▶ _Request_
Reproduce verbatim the portion of the items that opens with the line containing "The height and" and continues through the end of the items, leaving out the pictures.
-------- The records
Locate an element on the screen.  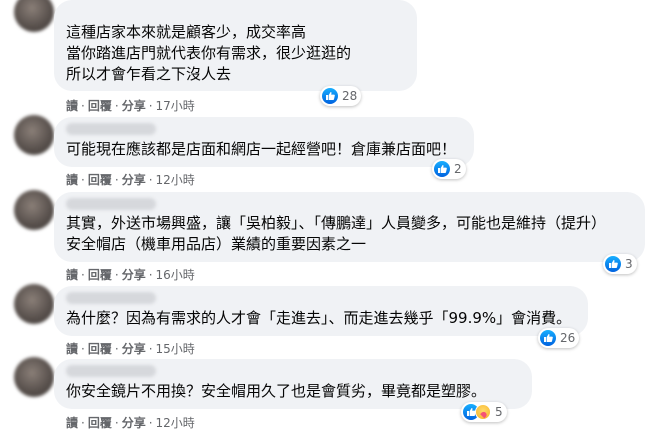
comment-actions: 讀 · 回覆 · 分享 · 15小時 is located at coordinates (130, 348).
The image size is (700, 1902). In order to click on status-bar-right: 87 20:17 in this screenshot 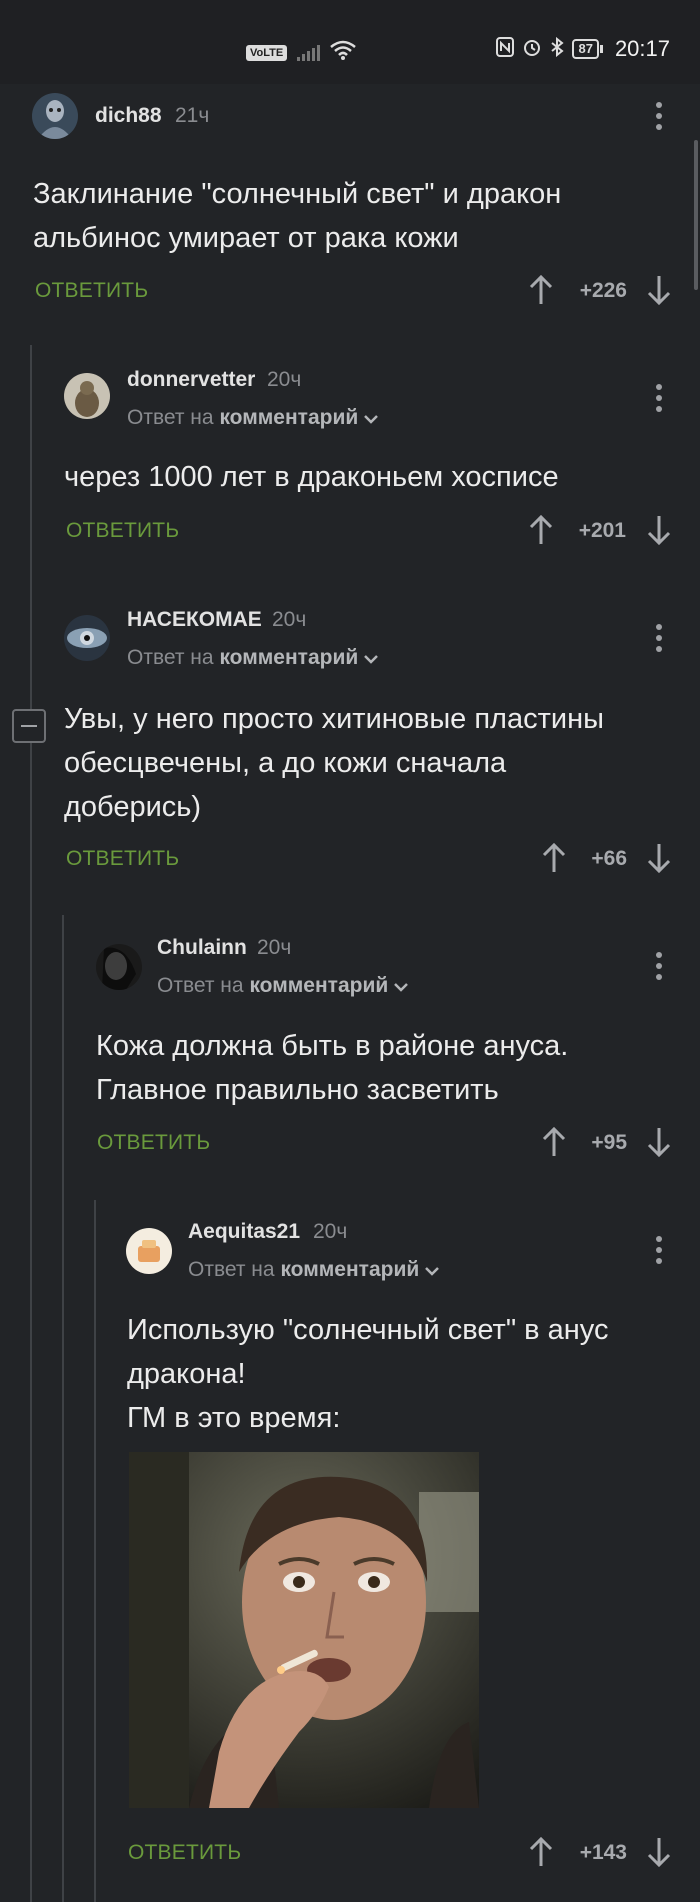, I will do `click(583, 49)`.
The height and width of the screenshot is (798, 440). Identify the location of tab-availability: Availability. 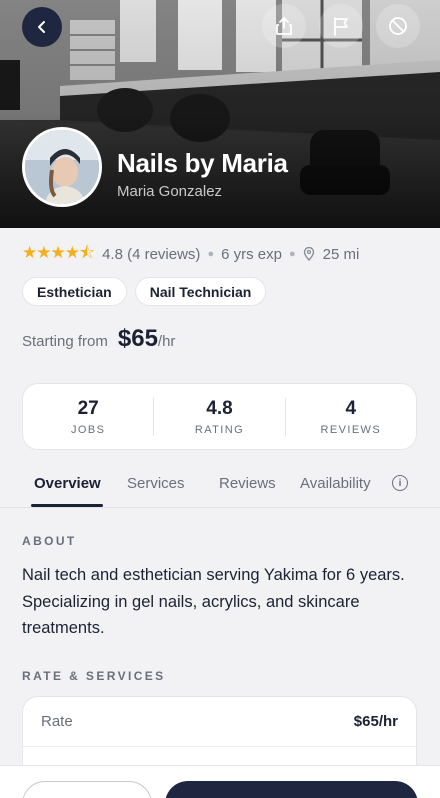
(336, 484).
----------------
▶ _Solution for this exercise_
The height and width of the screenshot is (798, 440). Identify the location of tab-availability: Availability. 
(336, 484).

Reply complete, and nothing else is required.